▶ **TASK REQUIREMENTS**
Output the material exactly, keeping every line intact.

▶ **SUPPLIED MATERIAL**
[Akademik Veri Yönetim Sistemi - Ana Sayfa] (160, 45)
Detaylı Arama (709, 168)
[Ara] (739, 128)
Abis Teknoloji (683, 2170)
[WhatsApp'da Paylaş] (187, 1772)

▶ **FINISHED EXERCISE**
[Akademik Veri Yönetim Sistemi - Ana Sayfa] (160, 45)
Detaylı Arama (709, 168)
[Ara] (739, 128)
Abis Teknoloji (683, 2170)
[WhatsApp'da Paylaş] (187, 1772)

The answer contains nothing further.